TEXT EXCERPT:
** Begin **

# Kennel Runs



## Mike Peters-labguy23 (Feb 9, 2003)

I am in the market for new Kennel runs. I have a 10 month old that is destroying the chain link ones I have. They are like the ones you can buy at Home Depot. 

I know Priefert kennels are very good. My question is have any of you had good luck with anything else. I am looking for 5X10 or 6X12 6ft high. I need 3 runs total. 

I have been looking at the options plus kennels specifically the silver series, let me know what you think. www.optionspluskennels.com 

Thanks for your help in advance,
Mike Peters


----------



## Don Smith (Mar 23, 2004)

The problem with many of the prefab chain link kennel panels available at the big chain stores, e.g. Home Depot, Tractor Supply, etc. is that the gauge wire used for the chain link is too thin - typically 11 gauge. My kennels are made of 9 gauge chain link wire and are still in excellent condition after 30 years. On rare occasion I have had a dog work a panel so much that he breaks the aluminum tie down used to lash the chain link to the pipe frame. When that happens, I just replace the aluminum tie - available at any hardware store. I'd suggest checking with local fencing companies. Not uncommonly, they make kennel panels; usually of heavier gauge (e.g. 9 ga) wire. That's where I got mine many years ago.


----------



## 2labs (Dec 10, 2003)

Check with Horst Kennel Co out of Colorado. They made a very nice, heavy duty panel.


----------



## roxie (Oct 23, 2003)

www.horstcompany.com


----------



## J Fleming (Oct 13, 2004)

*kennels*

I have four of the Magnum Kennels made by Behlen Manufacturing. You can purchase them at the farm and tractor supply stores, some Ace Hardwares and at the Co-op. They are very similar to the Priefert but have an extra supprt bar on the 10ft. span. I think they are a little cheaper in price too, not quality. Powder coated as well. I have 2 dogs that would eat through my chain link in one days time and have not put a scratch on these.  

http://www.behlencountry.com/

Let me know if you have any other questions abouth them.

** End **

LIST OF TASKS:
(a) In the kennel runs thread, why do the prefab chain link panels from big chain stores fail to hold up? Answer in one to three sentences.
(b) Write the next reply in the kennel runs thread.
The items after this point have no connection to the kennel runs thread.

DATASET EXCERPTS:
** Begin **

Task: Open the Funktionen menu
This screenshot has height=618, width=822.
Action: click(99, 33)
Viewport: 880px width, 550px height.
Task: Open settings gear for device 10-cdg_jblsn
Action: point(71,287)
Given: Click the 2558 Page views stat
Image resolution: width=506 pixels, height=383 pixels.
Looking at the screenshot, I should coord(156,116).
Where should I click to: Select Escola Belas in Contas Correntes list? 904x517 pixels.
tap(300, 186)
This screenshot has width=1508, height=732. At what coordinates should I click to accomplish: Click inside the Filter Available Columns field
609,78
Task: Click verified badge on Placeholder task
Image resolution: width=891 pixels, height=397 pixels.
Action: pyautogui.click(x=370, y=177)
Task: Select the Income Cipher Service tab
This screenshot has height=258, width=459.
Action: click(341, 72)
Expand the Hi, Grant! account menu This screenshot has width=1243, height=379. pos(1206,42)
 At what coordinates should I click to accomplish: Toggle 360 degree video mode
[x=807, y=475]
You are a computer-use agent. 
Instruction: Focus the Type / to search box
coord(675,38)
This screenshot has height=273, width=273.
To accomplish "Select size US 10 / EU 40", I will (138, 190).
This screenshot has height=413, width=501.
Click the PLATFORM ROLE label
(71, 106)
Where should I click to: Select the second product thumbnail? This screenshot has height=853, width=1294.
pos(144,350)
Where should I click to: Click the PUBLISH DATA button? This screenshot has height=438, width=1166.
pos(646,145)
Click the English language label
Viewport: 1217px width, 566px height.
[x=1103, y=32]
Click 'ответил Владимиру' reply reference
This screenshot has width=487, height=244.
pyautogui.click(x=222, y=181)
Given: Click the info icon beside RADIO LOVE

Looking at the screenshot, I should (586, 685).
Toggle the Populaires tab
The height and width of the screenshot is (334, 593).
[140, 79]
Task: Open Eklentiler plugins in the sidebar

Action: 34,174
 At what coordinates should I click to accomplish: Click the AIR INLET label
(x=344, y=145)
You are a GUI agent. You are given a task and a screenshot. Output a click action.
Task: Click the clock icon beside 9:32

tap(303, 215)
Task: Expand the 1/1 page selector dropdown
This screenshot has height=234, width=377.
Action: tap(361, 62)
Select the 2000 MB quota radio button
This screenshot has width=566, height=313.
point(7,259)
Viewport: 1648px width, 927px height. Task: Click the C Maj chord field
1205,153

** End **

ANSWERS PROVIDED:
(a) Those panels, sold at stores such as Home Depot and Tractor Supply, use chain link wire that is too thin, typically 11 gauge. By contrast, the 9 gauge chain link kennels one poster owns are still in excellent condition after 30 years.

(b)
----------



## FOM (Jan 17, 2003)

Mike Peters-labguy23 said:


> I am in the market for new Kennel runs. I have a 10 month old that is destroying the chain link ones I have. They are like the ones you can buy at Home Depot.
> 
> I know Priefert kennels are very good. My question is have any of you had good luck with anything else. I am looking for 5X10 or 6X12 6ft high. I need 3 runs total.
> 
> ...


Did you ever go with the options plus kennels? If so what do you think?

FOM


----------



## Guest (Oct 8, 2005)

*New Chainlink*

I had the same problem with my chainlink kennel. The pup just destroyed the thin chainlink. I just went back to Home Depot and bought a heavy gauge roll of chainlink. 

Take the chainlink out of the kennel frame, cut the heavier chainlink to fit and install with with hose clamps.

Worked great for me and way cheaper than buying another kennel.

CarBiz


----------



## Guest (Oct 11, 2005)

Phillips Fence Co. in Lake Village, Arkansas. Best kennels I have ever owned. Mine were bought in 1979 and I am still using them today without ever having to repair them. I will add more this month and I will get them from Phillips.


----------



## Polock (Jan 6, 2003)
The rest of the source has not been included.